The president of the Brewery Foundation (Bryggeri- og drikkevareforeningen), Petter Nome, advises you to skip the traditional mainstream beer and try some of the unique beers on the scene. While these beers may be a bit more expensive, they can give you a brand new beer experience. Even in the world’s most expensive country to buy beer, where a cheap pint costs around 70 NOK, Norwegians are embracing flavour, the story of production, and the experience of beer rather than the price. And it shows. According to Norway’s first beer sommelier, Amund Polden Arnesen, in the last 3 years almost every bar, pub, and restaurant have a speciality selection of beers. It’s evident that this is less of a trend and more of an evolution of consumers’ palates. Consumers expect high quality and excellent tasting beer.
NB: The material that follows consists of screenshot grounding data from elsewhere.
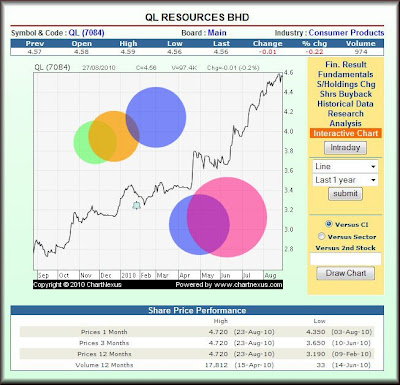The height and width of the screenshot is (385, 400).
Task: Open the Historical Data link
Action: click(x=345, y=104)
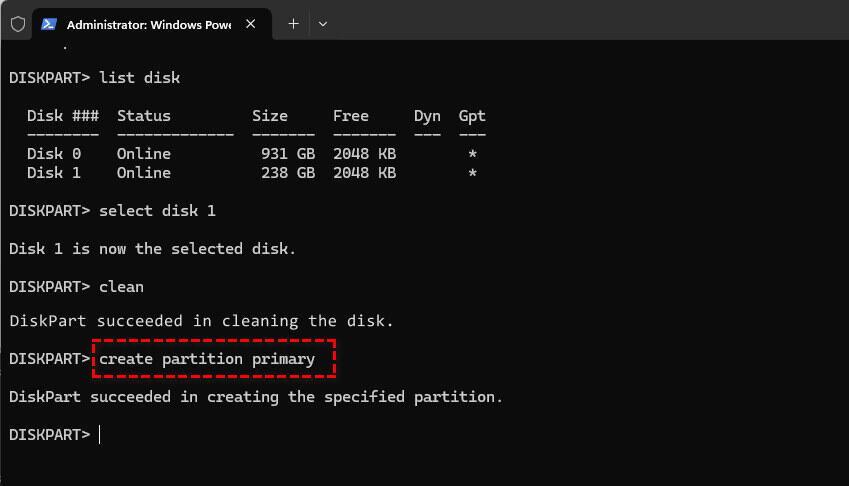Click the Status column header

pyautogui.click(x=144, y=116)
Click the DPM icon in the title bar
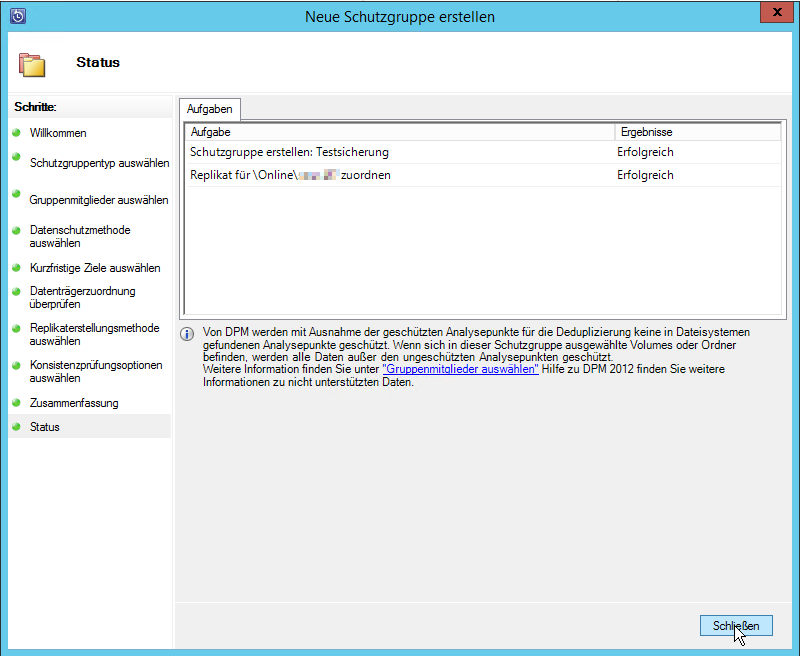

Although brew styles vary greatly between brewhouses, Petter Nome says that Norwegian beers are hoppier than the fruity beers of Denmark, and have taken on a form of their own. Given the modern Norwegian brew culture origins of American IPAs, Norwegian beers are very hoppy.
Both Petter and Amund are saying that beer has become more than an alcoholic beverage, it has become a culture. TheOsloBook set out to find the most innovative and exciting breweries in Oslo—here are some of our top picks.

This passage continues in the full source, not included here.